*Problem to work on*
Set every entry down again, unchanged, picture-free.

== Data section

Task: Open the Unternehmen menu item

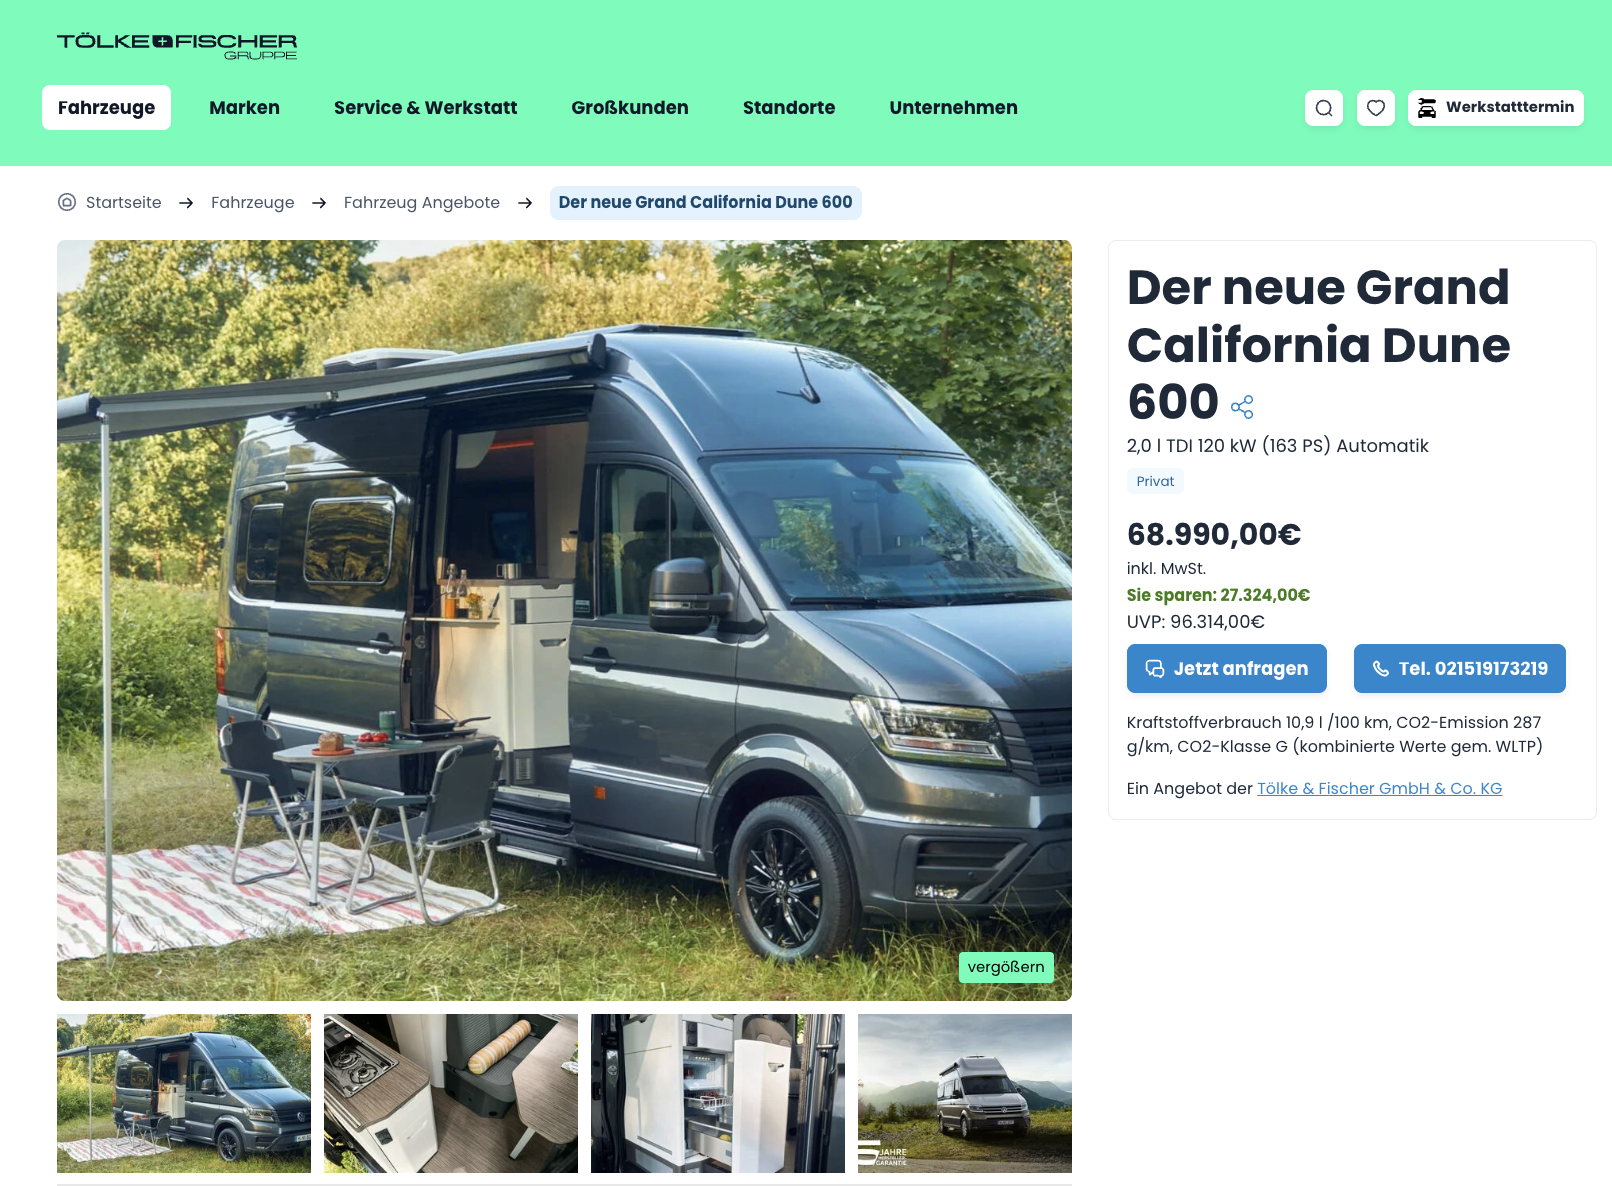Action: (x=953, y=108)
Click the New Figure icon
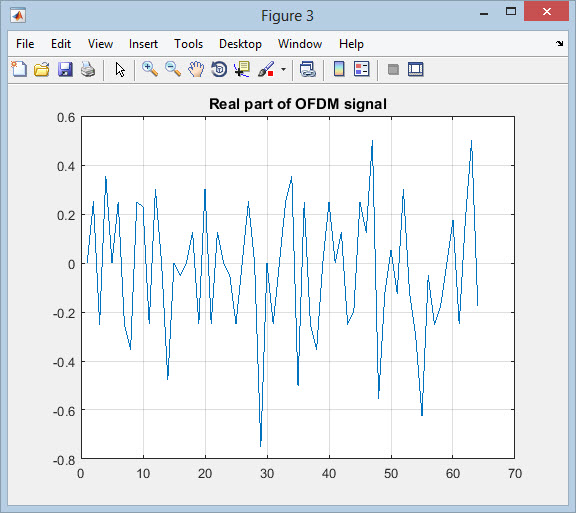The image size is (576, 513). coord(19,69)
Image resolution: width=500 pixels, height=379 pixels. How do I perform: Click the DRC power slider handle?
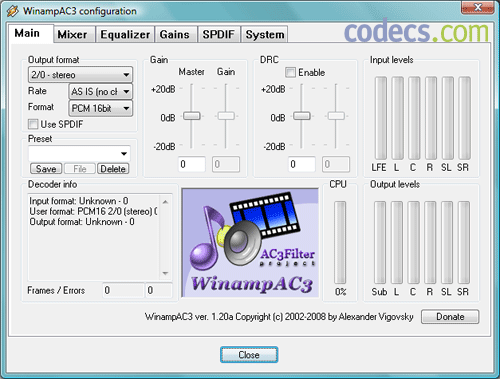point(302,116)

====

*Result for this task*
Task: Open the Unternehmen menu item

Action: (x=953, y=108)
Click the New Figure icon
The image size is (576, 513). coord(19,69)
Image resolution: width=500 pixels, height=379 pixels. How do I perform: Click the DRC power slider handle?
point(302,116)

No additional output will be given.